Why We Created the Global Security Database

Published 02/22/2022

Written by Kurt Seifried, Chief Innovation Officer, CSA.

The Global Security Database is a modern approach to a modern problem. CVE is an old approach to an old problem, one that still exists (legacy code bases), but has been superseded by new and much more complicated IT systems.

Stage 1: We can improve CVE from within

In the beginning (1999) there was CVE, and it was better than the alternatives such as Bugtraq IDs, long since dead. Back in the “good old” days if you wanted to stay abreast of security vulnerabilities, you subscribed and read Bugtraq (died in Feb 2020) and Full-Disclosure (now just a trickle of vendor advisories and malware alerts) and every vendor list that existed (not many). Finding out about vulnerabilities was difficult and tedious, and discussion of them and remediation was a real problem, aka the “which vulnerability in Sendmail are we worrying about this week?”

For the first 6 years of CVE (1999-2005), there were about a thousand vulnerability identifiers per year, in other words, CVE just covered a few things the US government really cared about (like Solaris, remember that?). It wasn’t perfect, but it was a lot better than trying to discuss vulnerabilities using the popular names of exploit code hosted on rootshell.com. But then in 2005 things changed, growth started but quickly peaked at 8000 CVEs a year and then declined until 2011.

CVE related work at Red Hat was originally led by Mark J. Cox (a current CVE board member and Apache Foundation Security Officer). In turn, Josh Bressers dealt with much of the day to day CVE effort at Red Hat, from Josh’s 2009 Red Hat Summit presentation on security):

And then in turn Kurt Seifried took over CVE related duties from Josh Bressers at Red Hat in 2011, and was even nominated to the CVE board, which he joined.

In 2011, Kurt Seifried joined Red Hat and took over CVE assignment duties there. Over a period of about 7 years, Kurt Seifried assigned over 6000 CVEs for Red Hat and then later the Distributed Weakness Filing project. During this time, Kurt successfully pushed forwards the CVE JSON format (the fifth version is now being adopted and the older data formats are being deprecated finally), and the CVE Automation Working Group has been piloting the use of GitHub for the last 4 years. Another major effort was made to federate the CVE project, more specifically to break up the flat structure of the CVE Numbering Authorities (the entities that can publish CVE identifiers into the CVE database) and create some hierarchies. For example, an OpenSource hierarchy was created underneath the Distributed Weakness Filing project in an attempt to make it easier to assign and publish CVE identifiers, especially for smaller Open Source projects.

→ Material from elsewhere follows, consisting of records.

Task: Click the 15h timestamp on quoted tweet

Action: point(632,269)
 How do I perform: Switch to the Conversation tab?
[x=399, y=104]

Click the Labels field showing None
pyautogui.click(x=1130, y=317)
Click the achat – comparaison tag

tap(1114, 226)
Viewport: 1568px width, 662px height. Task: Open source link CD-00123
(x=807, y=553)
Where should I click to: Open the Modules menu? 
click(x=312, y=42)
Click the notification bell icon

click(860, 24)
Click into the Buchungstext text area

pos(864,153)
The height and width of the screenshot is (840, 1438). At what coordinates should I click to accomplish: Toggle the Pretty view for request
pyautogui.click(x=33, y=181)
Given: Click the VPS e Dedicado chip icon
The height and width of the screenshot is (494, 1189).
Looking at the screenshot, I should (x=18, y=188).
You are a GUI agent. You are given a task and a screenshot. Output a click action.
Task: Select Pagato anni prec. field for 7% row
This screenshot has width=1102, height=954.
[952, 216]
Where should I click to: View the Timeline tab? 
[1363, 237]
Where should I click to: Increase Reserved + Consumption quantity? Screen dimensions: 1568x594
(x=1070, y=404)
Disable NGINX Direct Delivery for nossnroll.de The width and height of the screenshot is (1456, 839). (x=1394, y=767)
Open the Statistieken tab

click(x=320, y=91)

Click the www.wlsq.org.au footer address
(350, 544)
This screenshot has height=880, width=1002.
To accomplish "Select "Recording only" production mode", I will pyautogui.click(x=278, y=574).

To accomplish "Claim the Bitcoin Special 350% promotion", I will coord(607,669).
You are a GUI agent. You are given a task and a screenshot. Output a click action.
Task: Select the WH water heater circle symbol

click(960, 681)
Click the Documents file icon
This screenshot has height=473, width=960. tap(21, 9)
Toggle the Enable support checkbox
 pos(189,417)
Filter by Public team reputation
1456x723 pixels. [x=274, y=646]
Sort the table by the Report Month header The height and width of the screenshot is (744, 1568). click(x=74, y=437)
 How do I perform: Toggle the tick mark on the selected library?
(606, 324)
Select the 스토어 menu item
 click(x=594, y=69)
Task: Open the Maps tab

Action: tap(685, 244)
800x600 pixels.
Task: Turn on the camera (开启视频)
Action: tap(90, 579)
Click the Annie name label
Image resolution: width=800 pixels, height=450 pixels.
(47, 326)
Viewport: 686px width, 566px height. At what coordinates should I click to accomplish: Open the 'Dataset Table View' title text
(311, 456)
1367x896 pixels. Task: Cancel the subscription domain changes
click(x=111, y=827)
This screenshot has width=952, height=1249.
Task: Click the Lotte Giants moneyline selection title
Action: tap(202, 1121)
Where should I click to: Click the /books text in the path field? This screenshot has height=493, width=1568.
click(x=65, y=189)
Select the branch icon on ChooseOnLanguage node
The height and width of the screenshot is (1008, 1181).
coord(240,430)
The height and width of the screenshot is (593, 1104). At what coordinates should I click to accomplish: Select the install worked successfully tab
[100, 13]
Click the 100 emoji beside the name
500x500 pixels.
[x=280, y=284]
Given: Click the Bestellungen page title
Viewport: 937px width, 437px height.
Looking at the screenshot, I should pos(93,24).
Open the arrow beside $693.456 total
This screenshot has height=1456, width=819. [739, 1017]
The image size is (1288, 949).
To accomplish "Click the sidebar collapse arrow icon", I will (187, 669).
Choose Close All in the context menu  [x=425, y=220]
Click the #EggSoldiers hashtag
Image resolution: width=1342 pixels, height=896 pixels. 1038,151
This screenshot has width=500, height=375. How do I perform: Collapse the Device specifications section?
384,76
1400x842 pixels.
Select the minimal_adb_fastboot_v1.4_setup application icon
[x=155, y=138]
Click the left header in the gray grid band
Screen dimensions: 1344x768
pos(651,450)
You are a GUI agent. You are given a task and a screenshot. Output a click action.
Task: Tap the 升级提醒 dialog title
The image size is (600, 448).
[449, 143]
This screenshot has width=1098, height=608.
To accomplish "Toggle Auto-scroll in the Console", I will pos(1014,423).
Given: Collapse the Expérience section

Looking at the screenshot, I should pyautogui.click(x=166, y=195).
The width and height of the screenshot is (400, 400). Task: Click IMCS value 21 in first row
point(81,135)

First the good news: the growth of CVE Numbering Authorities picked up in 2015:

There are currently just over 200 CVE Numbering Authorities, of which one quarter have been inactive for at least a year. In other words, it’s safe to say that the proposed CVE Numbering Authorities federation never took off (if it had, we’d have thousands of CVE Numbering Authorities). In conjunction with this, while the Distributed Weakness Filing project did successfully mint a number of CVE Numbering Authorities, it never really took off. A lack of community involvement ultimately led to the dissolution of the first attempt at the Distributed Weakness Filing project.

And then there is the bad news: despite having many more CVE Numbering Authorities actively assigning CVEs, CVE assignment activity peaked in 2017 and has been largely flat, with 2020 having a spike in activity that was not sustained:

In other words, Kurt Seifried and others tried to improve CVE, bring forth new technology, expand coverage, provide better data, and all attempts have failed. The numbers don’t lie.

Stage 2: We’ll work with CVE to improve things whether they like it or not

After trying to fix CVE while working at Red Hat, both Josh Bressers and Kurt Seifried decided to try again (Josh left Red Hat in 2017, and Kurt left in 2018). It was decided that relaunching the Distributed Weakness Filing project version 2 was the way to go. The thinking was relatively simple: the DWF version 2 would simply continue to assign CVE identifiers in the million-plus number space as it had when the DWF was an accredited CNA, ensuring that there was no overlap and confusion. Please note that the DWF version 2 was not an accredited CNA like the first version was, it wasn’t actually clear at this time how CNA removal worked (or if indeed CNAs can be removed at all).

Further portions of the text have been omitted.